Dominika Ćosić Dominika Ćosić
1960
BLOG

Hotel Rwanda

Dominika Ćosić Dominika Ćosić Polityka Obserwuj notkę 14

Obejrzałam wczoraj film sprzed kilku już lat "Hotel Rwanda". Wstrząsające, choć momentami pewnie lekko ocukrzone, świadectwo okrucieństwa, nienawiści, obojętności i dobra jednocześnie. Film, który przywraca poczucie proporcji.

Film, który zapewne wielu z Państwa już widziało, powstał na podstawie książki "Zwykły człowiek". To historia ludobójstwa w Rwandzie, opisana z perspektywy kierownika luksusowego hotelu. Człowieka, samego pochodzącego z plemienia Hutu, który uratował ponad tysiąc ludzi - zarówno Tutsi, jak i Hutu, uznanych za zdrajców. Ponad połowę filmu przepłakałam, bo wobec sceny likwidacji (czyli wymordowania) domu dziecka nie da się przejść obojętnie.

Choć sam film opisuje wojnę w Rwandzie, jest historią jednocześnie uniwersalną i pytania, które się w nim pojawiają mają wymiar ogólny.

Przede wszysttkim odpowiedzialność i rola mediów i propagandy. Jak potoczyłaby się ta wojna, czy raczej planowe ludobójstwo, gdyby nie opanowane przez psychopatycznych watażków z Hutu radia, telewizje i gazety? Media, które odwołując się do dawnych krzywd, nawoływały do nienawiści, mordowania, podawały listy wrogów? Wywoływały atmosferę linczu, żywiły się przemocą? Pomagały w przekazywaniu złych informacji, rozkazów o kolejnych zbrodniach, podawały miejsca pobytu "karaluchów"? Były słowem potężnym ramieniem machiny mordu? Podobny mechanizm działał też w innych konfliktach, z Bałkanami włącznie.

Obojętność świata. "Świat ma Was gdzieś" - mówi z goryczą pułkownik ONZ-owskich jednostek pokojowych. Bo świat, czyli Ameryka i Europa ma gdzieś miejsca, w których nie ma ropy, gazu, interesów. A przecież - wiem, że jestem naiwna w tym momencie, tenże sam świat jest odpowiedzialny za afrykańskie wojny. Bo nie dość, że bogacił się na uzbrajaniu różnych plemion, to w dodatku a może przede wszystkim wiele z konfliktów jest pokłosiem polityki kolonizacyjnej i granic, ustanawianych przez białych, które były nieraz kompletnie niezgodne z granicami lokalnych plemion. Stworzona przez białych mapa Afryki była w dużej mierze przyczynkiem do konfliktów. No ale po co interweniować w Afryce, jak to się po prostu nie opłaca? Lepiej szukać domniemanych elektrowni atomowych w Iraku, czy szukać pretekstów do interwencji w Iranie.

Prymat świata biznesu nad polityką. Tu, gdzie pracownicy ONZ, działacze, a nawet politycy okazali się bezsilni, władne okazały się potężne firmy. Tu konkretnie belgijska Sabema, jeden telefon jej prezesa (do prezydenta Francji) pomógł więcej niż dziesiątki apeli o pomoc. Światem coraz bardziej rządzą koncerny, które rządzą rządami.

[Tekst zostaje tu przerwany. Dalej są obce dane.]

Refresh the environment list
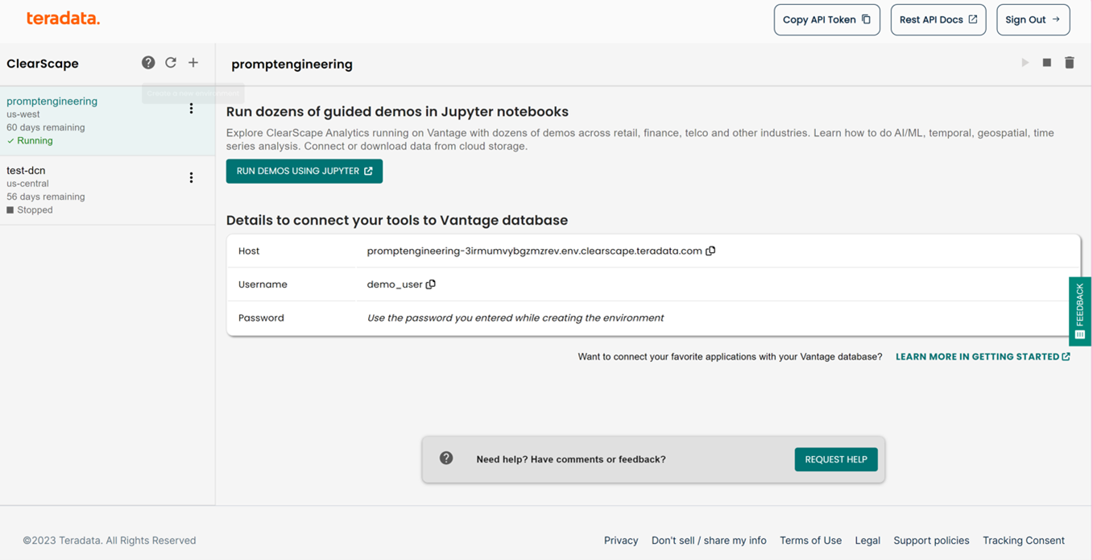This screenshot has height=560, width=1093. (171, 62)
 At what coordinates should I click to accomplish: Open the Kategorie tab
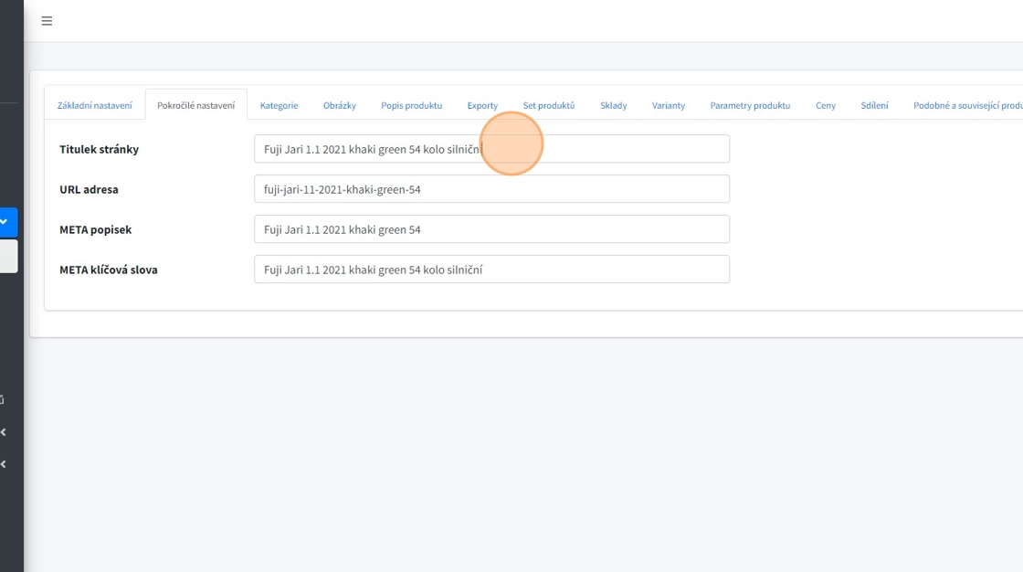(279, 105)
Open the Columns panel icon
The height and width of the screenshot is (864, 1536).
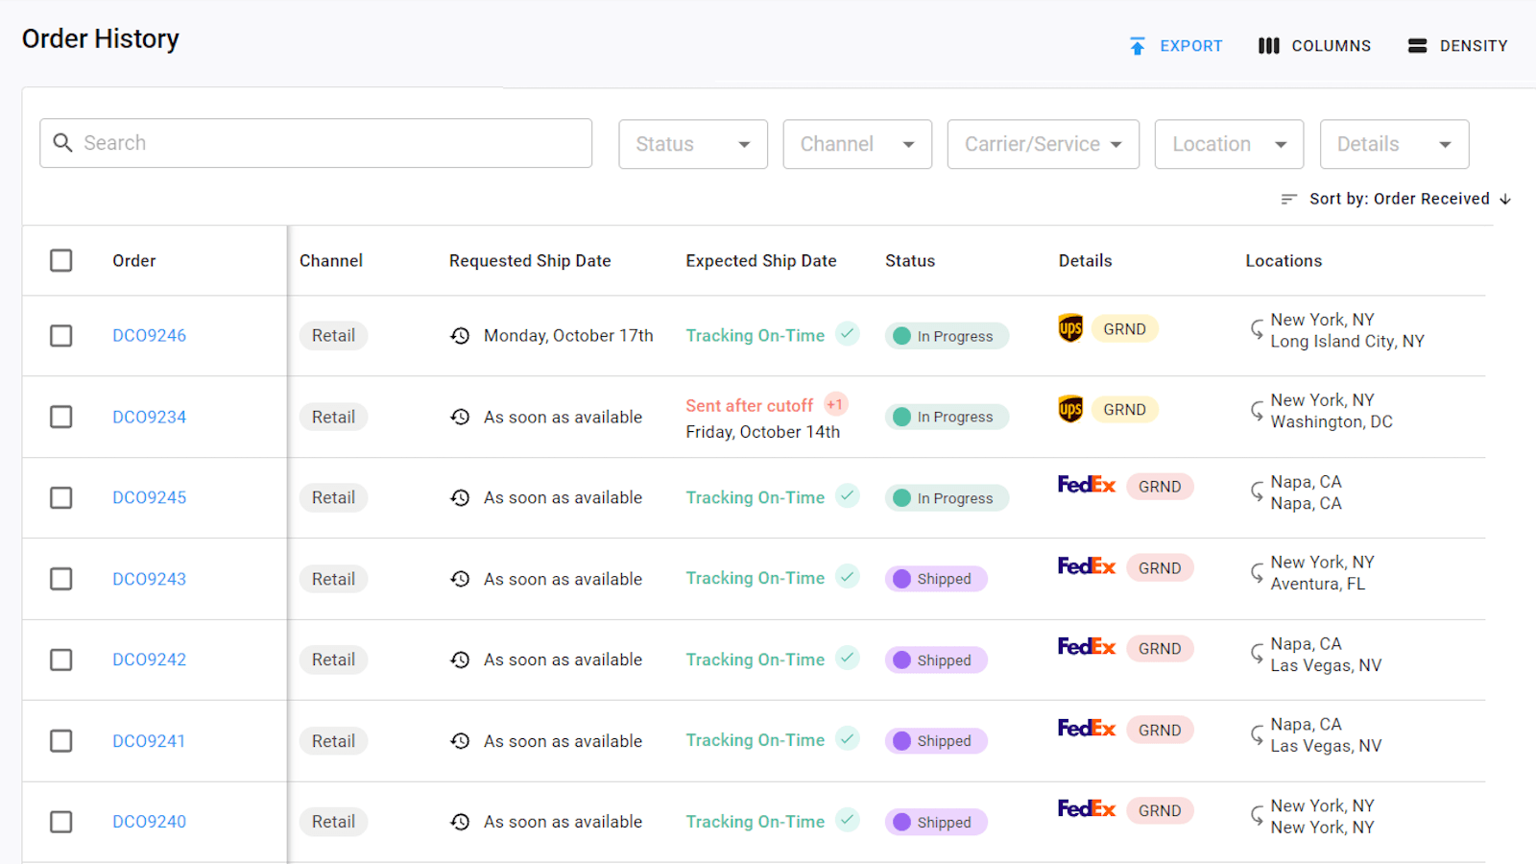[x=1269, y=45]
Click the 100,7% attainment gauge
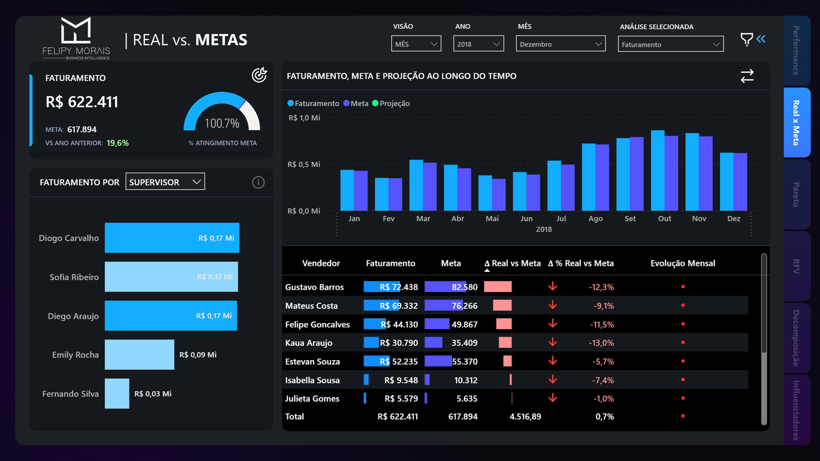820x461 pixels. point(222,114)
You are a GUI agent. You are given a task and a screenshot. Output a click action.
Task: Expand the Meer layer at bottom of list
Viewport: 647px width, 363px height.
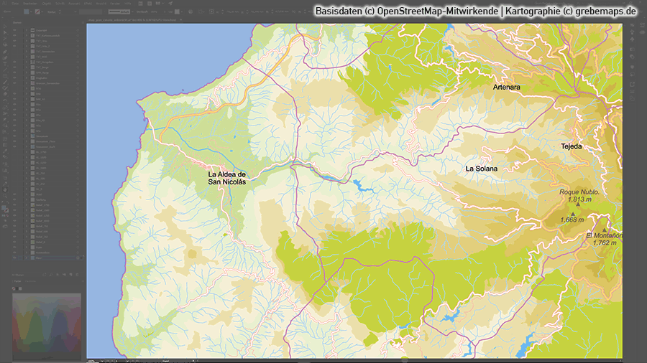27,258
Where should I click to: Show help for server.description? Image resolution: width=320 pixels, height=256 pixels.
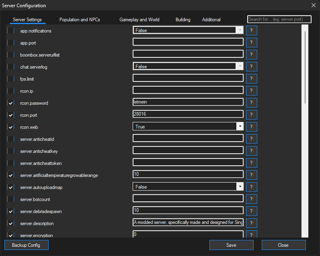click(x=251, y=223)
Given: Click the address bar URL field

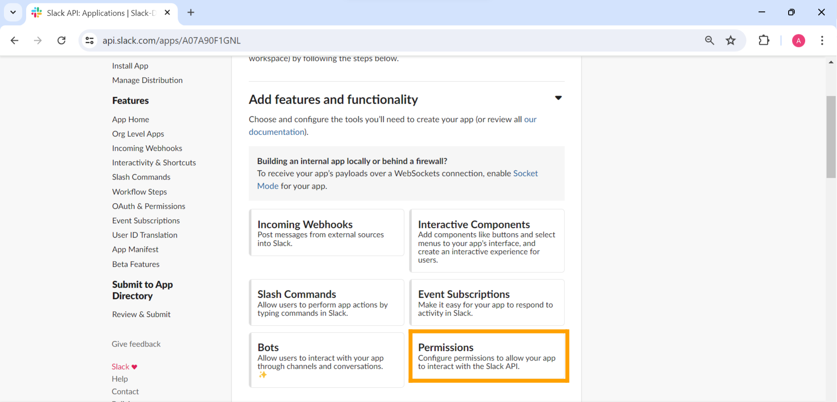Looking at the screenshot, I should (392, 41).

Kiedyś mój były szef powiedział mi - "jeden zabity Amerykanin równa się dziesięciu zabitym Europejczykom z zachodu, pięćdziesięciu ze wschodu, kilkuset z Bałkanów, kilku tysiącom z byłego ZSRR (im bardziej na wschód i południe, tym więcej), kilkunastu tysiącom mieszkańców Bliskiego Wschodu i kikudziesięciu tysiącom Afrykańczyków". Niestety, miał rację - polityka i media taki właśnie stosują przelicznik.

Obejrzałam też wczoraj filmy o Ryszardzie Kapuścińskim. W którymś momencie mówi, że media reagują stadnie i opisują te konflikty zbrojne, które są przedmiotem zainteresowania konkurencji, te bardziej topowe.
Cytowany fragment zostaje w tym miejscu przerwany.